** Exercise objective **
Repeat only the lines from the one that contains "Open the table filter settings icon" through the final line of the listing below, exactly, please, without pictures.

** Excerpted data **
○ ○ ○

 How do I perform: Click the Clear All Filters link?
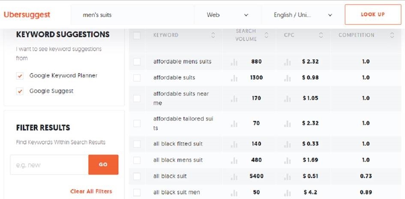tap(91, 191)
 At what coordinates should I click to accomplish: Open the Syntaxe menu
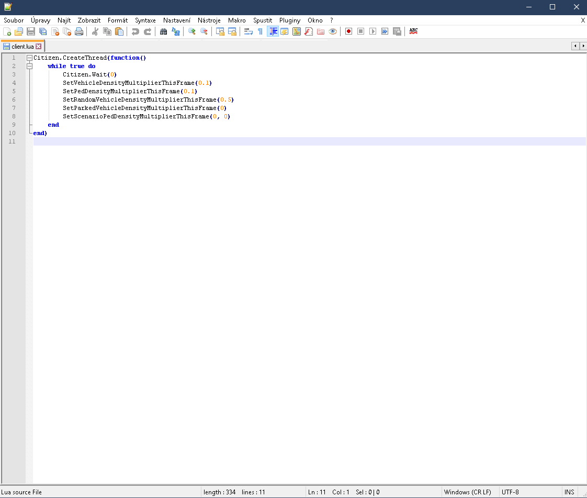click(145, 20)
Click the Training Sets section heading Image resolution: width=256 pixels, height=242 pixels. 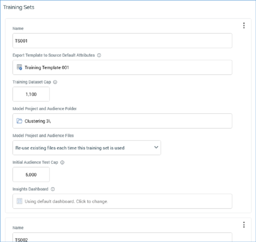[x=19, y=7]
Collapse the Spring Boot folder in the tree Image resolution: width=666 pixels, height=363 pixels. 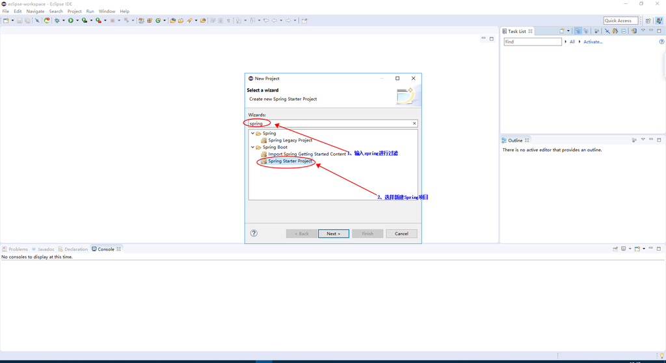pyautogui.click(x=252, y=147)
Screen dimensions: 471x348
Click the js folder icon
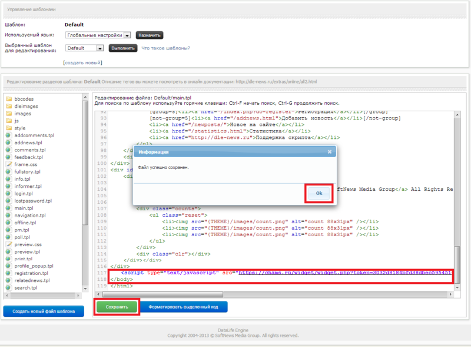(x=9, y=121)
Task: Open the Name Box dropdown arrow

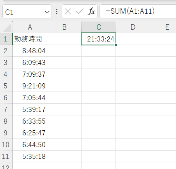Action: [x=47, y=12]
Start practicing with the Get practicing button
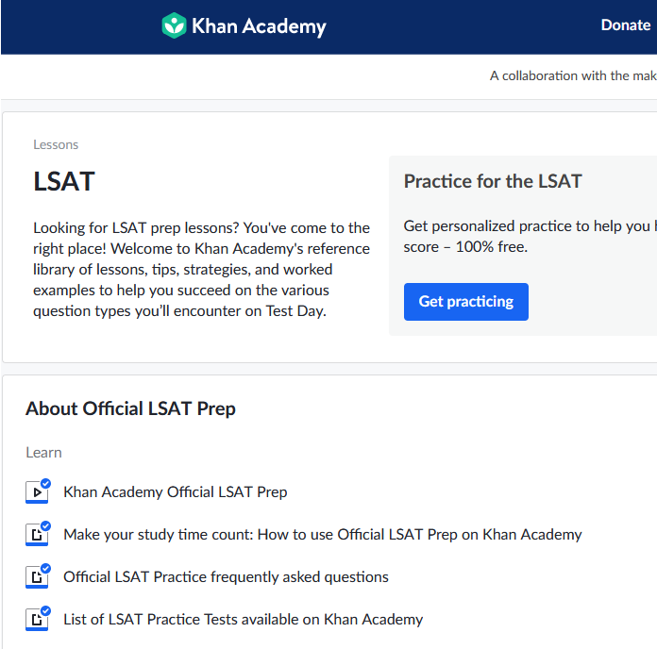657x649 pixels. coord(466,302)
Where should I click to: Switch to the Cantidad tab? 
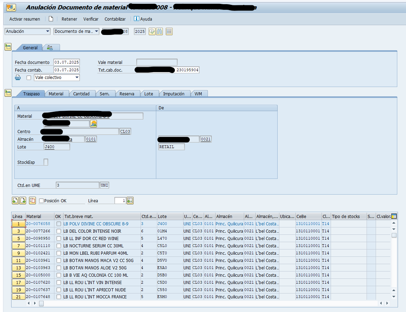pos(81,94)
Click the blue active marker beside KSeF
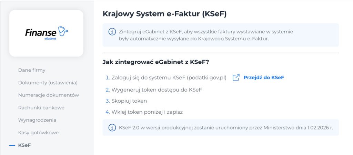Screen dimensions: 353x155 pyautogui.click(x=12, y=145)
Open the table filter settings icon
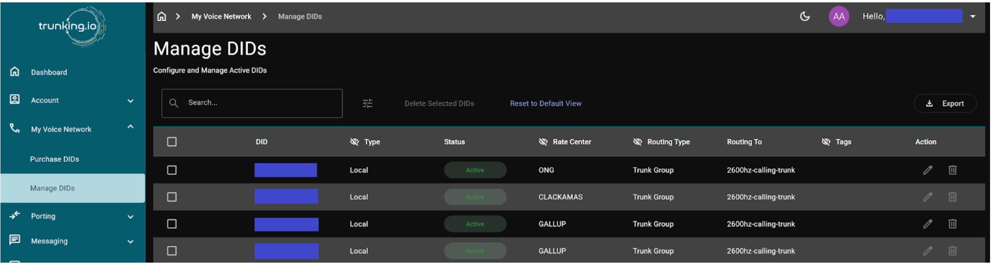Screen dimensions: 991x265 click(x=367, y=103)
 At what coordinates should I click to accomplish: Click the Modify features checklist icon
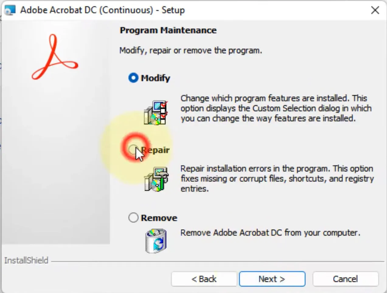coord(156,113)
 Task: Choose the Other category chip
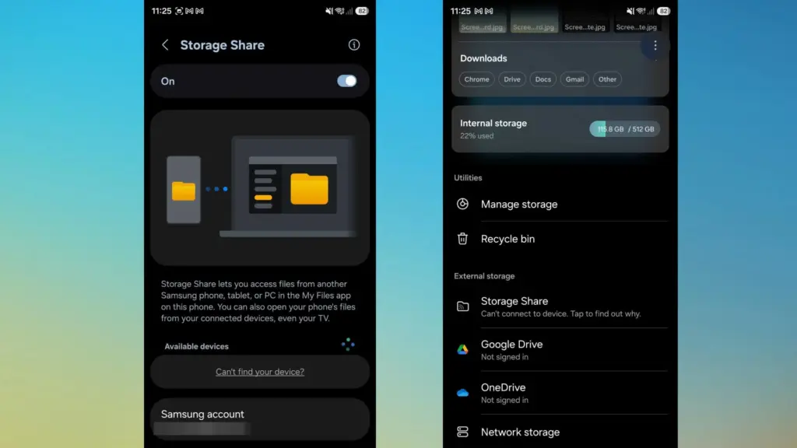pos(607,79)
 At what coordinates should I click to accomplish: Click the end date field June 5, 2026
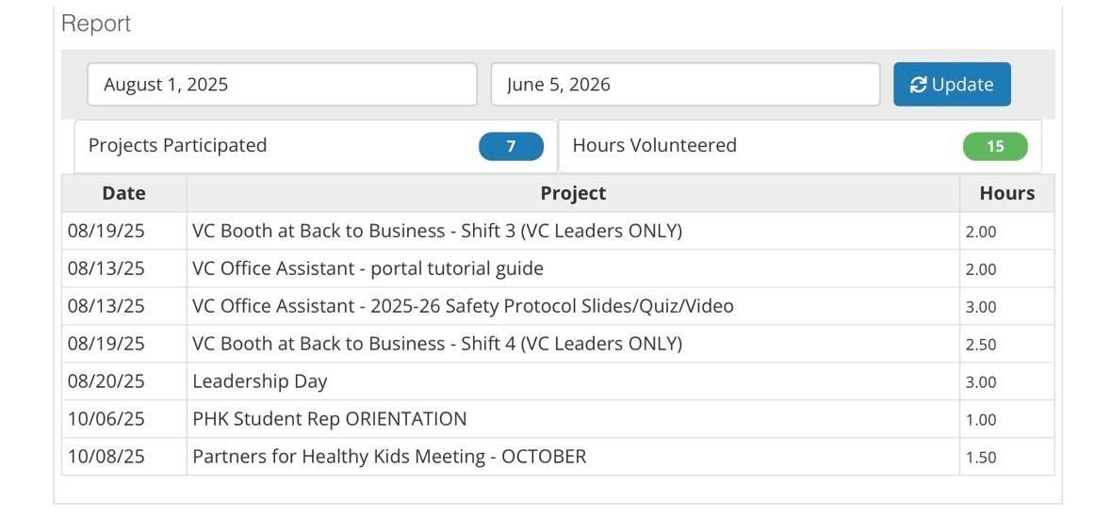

○ ○ ○

** Output for this task **
Open the table filter settings icon
Screen dimensions: 991x265 click(x=367, y=103)
 At what coordinates should I click to accomplish: Click the Modify features checklist icon
coord(156,113)
 Task: Choose the Other category chip
pos(607,79)
 At what coordinates should I click to accomplish: Click the end date field June 5, 2026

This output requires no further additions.